▶ _EXERCÍCIO PROPOSTO 1_
Extraia do acórdão, sem alterações, tudo o que vai desde "II – O título" até "para tal efeito.".

▶ _EXCERTO DO TEXTO_
════
Decisão: PARCIALMENTE PROCEDENTE
Sumário: I - O erro ou deficiência na fixação do factualismo provado não inquina a sentença de nulidade nos termos da alínea b) do n.º1 do artigo 668.º, do Código de Processo Civil, mas sujeita-a a alteração e/ou revogação, em via de recurso, de acordo com os poderes atribuídos à Relação no artigo 712,º, do Código de Processo Civil.
II – O título executivo delimita o objecto da acção executiva e consubstancia-se num documento que certifica a obrigação exequível.
III – A certeza, exigibilidade e liquidez da obrigação exequenda são encaradas na nossa lei enquanto condições processuais de prosseguimento da acção executiva instaurada impondo-se, nalguns casos, uma actividade preliminar dentro do processo para tal efeito.
IV – Nas dívidas liquidáveis em prestações, de acordo com o regime consagrado no artigo 781.º, do Código Civil, o não pagamento de uma delas não importa a exigibilidade imediata de todas, cabendo ao credor interpelar o devedor para proceder ao pagamento da totalidade da dívida.
V – A falta de emissão da declaração rescisória do contrato de empréstimo liquidável em prestações celebrado com os executados por falta de pagamento dos mesmos, não determina a inexigibilidade da obrigação exequenda porquanto a citação dos executados, no âmbito da execução instaurada, consubstancia a interpelação conducente à exigibilidade imediata da totalidade da dívida.
VI – As consequências do comportamento da exequente quanto à obrigação exequenda reflectem-se, porém, relativamente ao montante dos respectivos juros moratórios, que serão devidos desde a citação quanto às prestações ainda não vencidas nessa data.
(Sumário da Relatora)
Decisão Texto Parcial:
Decisão Texto Integral: Acordam na 7ª Secção Cível do Tribunal da Relação de Lisboa,

I - Relatório
Partes:
A… e B… (Executados/Recorrentes)
BANCO… SA (Exequente/Recorrida)
════
▶ _EXERCÍCIO PROPOSTO 2_
Passe para um quadro Markdown com as colunas Posição e Linha os registos desde o início até à linha que contém "Open the Add", inclusive. Numere cada linha e omita as linhas em branco.
════
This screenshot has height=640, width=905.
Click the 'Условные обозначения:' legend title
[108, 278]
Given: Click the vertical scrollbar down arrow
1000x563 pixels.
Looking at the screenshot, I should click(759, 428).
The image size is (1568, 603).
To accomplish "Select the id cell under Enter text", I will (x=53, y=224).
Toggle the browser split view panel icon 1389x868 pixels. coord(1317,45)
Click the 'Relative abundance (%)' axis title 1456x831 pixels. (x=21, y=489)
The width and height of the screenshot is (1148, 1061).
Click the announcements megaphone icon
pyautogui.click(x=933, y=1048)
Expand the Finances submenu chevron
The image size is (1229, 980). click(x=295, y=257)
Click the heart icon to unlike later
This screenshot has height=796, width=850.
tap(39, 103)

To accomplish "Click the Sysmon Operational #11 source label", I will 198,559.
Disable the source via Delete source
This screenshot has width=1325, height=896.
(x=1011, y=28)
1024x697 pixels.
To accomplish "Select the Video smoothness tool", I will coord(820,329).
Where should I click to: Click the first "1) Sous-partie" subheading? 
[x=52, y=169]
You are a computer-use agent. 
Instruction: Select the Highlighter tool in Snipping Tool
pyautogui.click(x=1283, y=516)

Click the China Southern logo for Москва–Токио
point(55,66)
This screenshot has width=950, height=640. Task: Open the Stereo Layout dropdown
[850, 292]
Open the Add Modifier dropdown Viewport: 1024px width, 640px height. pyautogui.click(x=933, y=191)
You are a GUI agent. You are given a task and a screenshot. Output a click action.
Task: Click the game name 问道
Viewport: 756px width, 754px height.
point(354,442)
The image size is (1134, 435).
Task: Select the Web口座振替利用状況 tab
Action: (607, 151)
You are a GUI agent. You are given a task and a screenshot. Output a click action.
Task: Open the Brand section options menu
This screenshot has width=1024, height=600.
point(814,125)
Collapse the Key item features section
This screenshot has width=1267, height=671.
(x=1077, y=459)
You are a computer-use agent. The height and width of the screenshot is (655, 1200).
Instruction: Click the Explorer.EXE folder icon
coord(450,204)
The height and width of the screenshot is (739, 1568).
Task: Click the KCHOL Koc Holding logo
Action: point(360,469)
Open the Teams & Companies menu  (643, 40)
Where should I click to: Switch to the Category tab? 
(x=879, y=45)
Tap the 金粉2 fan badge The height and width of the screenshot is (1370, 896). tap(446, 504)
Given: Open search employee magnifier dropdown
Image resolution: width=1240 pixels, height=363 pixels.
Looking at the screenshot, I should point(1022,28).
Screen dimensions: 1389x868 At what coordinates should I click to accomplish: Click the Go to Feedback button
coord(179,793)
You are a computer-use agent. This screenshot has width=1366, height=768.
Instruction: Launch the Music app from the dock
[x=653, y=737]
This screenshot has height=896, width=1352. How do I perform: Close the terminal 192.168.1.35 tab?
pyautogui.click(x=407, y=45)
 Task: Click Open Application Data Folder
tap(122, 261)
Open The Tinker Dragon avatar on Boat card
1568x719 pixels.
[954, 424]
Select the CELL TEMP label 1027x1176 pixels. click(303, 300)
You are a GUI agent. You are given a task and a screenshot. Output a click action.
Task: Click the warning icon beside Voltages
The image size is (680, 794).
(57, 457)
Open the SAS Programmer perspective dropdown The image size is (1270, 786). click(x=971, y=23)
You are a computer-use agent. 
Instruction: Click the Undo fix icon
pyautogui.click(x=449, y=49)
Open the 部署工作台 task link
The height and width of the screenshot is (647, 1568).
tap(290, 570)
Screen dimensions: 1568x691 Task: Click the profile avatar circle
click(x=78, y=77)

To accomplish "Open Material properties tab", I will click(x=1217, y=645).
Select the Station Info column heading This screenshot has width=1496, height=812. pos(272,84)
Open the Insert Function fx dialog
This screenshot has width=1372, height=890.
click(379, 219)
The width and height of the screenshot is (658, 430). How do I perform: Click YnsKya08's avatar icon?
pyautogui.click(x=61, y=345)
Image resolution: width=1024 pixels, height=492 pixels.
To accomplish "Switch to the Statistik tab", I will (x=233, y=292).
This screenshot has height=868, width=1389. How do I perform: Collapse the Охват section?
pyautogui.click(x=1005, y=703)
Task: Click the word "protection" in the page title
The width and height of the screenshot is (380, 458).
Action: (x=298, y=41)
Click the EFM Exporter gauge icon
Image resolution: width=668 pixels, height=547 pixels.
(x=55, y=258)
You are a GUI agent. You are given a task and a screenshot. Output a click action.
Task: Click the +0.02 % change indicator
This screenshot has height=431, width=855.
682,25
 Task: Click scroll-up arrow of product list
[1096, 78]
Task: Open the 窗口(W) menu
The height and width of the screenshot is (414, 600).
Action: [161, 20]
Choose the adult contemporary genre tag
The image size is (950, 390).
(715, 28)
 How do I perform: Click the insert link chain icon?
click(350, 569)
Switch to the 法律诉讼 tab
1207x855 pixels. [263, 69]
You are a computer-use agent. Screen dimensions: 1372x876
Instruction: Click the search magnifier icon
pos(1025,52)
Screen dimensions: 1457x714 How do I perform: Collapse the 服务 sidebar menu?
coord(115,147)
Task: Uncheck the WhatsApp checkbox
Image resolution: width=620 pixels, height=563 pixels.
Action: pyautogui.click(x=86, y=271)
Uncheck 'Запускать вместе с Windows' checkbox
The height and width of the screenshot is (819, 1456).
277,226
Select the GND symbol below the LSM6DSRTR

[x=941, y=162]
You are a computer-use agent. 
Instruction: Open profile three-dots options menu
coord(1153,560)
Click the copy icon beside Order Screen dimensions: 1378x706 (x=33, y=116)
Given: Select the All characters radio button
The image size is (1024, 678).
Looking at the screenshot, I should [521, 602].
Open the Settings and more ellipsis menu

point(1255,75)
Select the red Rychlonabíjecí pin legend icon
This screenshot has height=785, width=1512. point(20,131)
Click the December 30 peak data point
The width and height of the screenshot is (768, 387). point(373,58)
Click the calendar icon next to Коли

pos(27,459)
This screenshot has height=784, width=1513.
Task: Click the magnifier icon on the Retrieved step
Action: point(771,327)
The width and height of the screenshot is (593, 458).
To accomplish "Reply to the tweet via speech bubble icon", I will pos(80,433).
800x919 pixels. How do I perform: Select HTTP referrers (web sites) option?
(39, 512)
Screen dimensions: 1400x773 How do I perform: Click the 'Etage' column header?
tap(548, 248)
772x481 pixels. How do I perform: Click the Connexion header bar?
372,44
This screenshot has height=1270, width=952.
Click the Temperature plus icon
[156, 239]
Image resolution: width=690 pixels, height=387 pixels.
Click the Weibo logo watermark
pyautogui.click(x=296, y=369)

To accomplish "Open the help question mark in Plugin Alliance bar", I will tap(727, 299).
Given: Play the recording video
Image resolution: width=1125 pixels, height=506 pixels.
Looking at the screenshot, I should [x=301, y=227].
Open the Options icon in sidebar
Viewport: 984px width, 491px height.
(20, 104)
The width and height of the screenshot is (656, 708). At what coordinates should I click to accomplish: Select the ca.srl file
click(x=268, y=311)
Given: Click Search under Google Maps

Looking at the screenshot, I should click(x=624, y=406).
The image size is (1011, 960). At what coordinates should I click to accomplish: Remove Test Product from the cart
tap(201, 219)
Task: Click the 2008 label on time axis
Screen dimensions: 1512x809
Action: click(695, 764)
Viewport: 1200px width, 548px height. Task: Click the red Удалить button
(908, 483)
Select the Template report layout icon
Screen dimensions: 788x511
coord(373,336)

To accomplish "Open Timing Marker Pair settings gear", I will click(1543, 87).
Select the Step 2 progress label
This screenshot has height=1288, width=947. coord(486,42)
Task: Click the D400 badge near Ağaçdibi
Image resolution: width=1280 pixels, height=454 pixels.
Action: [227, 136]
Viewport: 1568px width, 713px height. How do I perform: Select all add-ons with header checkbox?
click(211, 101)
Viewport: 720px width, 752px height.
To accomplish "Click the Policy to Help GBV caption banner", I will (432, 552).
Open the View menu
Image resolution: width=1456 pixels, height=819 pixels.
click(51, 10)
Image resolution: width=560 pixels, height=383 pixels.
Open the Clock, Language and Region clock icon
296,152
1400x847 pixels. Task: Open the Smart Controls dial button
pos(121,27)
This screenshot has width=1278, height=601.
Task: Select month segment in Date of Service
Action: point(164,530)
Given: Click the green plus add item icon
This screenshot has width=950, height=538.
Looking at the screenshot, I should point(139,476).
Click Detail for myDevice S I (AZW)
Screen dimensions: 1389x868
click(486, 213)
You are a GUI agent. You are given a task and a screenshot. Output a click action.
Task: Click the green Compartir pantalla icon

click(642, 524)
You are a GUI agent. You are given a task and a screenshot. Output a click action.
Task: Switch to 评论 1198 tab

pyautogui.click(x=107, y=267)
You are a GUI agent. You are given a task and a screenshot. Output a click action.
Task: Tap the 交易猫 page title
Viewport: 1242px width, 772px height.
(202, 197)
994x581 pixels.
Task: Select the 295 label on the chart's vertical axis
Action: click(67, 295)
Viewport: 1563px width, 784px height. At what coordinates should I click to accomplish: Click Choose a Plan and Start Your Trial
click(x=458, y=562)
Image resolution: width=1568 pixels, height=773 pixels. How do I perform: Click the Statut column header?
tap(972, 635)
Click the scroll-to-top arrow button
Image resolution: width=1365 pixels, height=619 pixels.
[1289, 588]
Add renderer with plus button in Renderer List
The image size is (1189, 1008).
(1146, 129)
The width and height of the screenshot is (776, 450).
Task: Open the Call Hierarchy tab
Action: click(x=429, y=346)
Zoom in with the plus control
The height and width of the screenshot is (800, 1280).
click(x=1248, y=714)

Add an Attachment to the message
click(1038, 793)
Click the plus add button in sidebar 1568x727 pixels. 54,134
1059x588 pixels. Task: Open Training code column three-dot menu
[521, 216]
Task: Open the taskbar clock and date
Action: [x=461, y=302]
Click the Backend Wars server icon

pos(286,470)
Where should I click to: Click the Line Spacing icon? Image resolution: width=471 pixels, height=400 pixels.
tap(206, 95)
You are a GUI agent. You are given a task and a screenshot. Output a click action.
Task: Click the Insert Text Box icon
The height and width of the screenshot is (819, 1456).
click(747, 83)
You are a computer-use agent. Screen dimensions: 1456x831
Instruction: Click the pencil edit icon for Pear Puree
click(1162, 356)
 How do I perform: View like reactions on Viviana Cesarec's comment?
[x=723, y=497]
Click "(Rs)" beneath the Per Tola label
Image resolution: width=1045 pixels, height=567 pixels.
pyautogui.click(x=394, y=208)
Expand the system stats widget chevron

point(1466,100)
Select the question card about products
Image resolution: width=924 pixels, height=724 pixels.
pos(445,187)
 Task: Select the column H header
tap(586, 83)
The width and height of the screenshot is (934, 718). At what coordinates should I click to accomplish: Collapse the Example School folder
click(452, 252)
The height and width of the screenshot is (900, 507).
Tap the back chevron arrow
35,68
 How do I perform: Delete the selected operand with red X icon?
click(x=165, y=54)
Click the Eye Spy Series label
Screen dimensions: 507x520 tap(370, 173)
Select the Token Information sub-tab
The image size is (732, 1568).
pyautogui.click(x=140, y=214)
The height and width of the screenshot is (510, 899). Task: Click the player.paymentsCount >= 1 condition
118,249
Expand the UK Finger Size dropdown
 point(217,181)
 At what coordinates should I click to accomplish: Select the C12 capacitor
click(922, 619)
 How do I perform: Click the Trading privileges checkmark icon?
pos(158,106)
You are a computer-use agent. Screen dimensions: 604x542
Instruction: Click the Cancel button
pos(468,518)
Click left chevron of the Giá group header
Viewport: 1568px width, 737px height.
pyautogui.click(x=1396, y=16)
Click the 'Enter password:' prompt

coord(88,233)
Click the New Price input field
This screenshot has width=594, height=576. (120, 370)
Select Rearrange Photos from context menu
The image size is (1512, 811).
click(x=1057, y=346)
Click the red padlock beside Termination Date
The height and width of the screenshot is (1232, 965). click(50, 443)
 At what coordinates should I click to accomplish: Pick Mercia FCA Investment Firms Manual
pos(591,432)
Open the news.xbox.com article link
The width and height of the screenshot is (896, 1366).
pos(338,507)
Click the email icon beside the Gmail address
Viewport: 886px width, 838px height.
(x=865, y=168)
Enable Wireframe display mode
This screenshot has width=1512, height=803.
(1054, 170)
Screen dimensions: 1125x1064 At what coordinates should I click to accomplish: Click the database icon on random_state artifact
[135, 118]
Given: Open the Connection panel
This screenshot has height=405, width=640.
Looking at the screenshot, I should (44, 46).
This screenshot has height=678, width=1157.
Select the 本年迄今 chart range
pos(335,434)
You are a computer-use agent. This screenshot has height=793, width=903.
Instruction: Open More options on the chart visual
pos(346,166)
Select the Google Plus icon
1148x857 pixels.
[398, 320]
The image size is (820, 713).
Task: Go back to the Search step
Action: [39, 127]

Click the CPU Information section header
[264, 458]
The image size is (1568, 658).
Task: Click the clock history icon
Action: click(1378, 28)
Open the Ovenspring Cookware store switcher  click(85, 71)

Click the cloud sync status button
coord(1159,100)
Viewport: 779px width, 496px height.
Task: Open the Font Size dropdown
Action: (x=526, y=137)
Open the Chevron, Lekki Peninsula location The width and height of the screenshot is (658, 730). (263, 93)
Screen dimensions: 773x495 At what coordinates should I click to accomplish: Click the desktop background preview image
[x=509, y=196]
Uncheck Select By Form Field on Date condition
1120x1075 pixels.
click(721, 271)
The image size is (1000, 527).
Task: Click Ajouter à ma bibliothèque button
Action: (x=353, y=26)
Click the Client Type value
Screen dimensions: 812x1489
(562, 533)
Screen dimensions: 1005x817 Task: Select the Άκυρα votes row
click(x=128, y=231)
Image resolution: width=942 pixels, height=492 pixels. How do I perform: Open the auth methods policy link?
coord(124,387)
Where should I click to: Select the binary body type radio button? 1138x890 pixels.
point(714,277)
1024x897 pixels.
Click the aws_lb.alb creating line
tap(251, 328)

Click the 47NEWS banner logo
════
▶ _RESPOSTA COMPLETA 1_
II – O título executivo delimita o objecto da acção executiva e consubstancia-se num documento que certifica a obrigação exequível.
III – A certeza, exigibilidade e liquidez da obrigação exequenda são encaradas na nossa lei enquanto condições processuais de prosseguimento da acção executiva instaurada impondo-se, nalguns casos, uma actividade preliminar dentro do processo para tal efeito.

▶ _RESPOSTA COMPLETA 2_
| Posição | Linha |
|---|---|
| 1 | This screenshot has height=640, width=905. |
| 2 | Click the 'Условные обозначения:' legend title |
| 3 | [108, 278] |
| 4 | Given: Click the vertical scrollbar down arrow |
| 5 | 1000x563 pixels. |
| 6 | Looking at the screenshot, I should click(759, 428). |
| 7 | The image size is (1568, 603). |
| 8 | To accomplish "Select the id cell under Enter text", I will (x=53, y=224). |
| 9 | Toggle the browser split view panel icon 1389x868 pixels. coord(1317,45) |
| 10 | Click the 'Relative abundance (%)' axis title 1456x831 pixels. (x=21, y=489) |
| 11 | The width and height of the screenshot is (1148, 1061). |
| 12 | Click the announcements megaphone icon |
| 13 | pyautogui.click(x=933, y=1048) |
| 14 | Expand the Finances submenu chevron |
| 15 | The image size is (1229, 980). click(x=295, y=257) |
| 16 | Click the heart icon to unlike later |
| 17 | This screenshot has height=796, width=850. |
| 18 | tap(39, 103) |
| 19 | To accomplish "Click the Sysmon Operational #11 source label", I will 198,559. |
| 20 | Disable the source via Delete source |
| 21 | This screenshot has width=1325, height=896. |
| 22 | (x=1011, y=28) |
| 23 | 1024x697 pixels. |
| 24 | To accomplish "Select the Video smoothness tool", I will coord(820,329). |
| 25 | Where should I click to: Click the first "1) Sous-partie" subheading?  |
| 26 | [x=52, y=169] |
| 27 | You are a computer-use agent.  |
| 28 | Instruction: Select the Highlighter tool in Snipping Tool |
| 29 | pyautogui.click(x=1283, y=516) |
| 30 | Click the China Southern logo for Москва–Токио |
| 31 | point(55,66) |
| 32 | This screenshot has width=950, height=640. Task: Open the Stereo Layout dropdown |
| 33 | [850, 292] |
| 34 | Open the Add Modifier dropdown Viewport: 1024px width, 640px height. pyautogui.click(x=933, y=191) |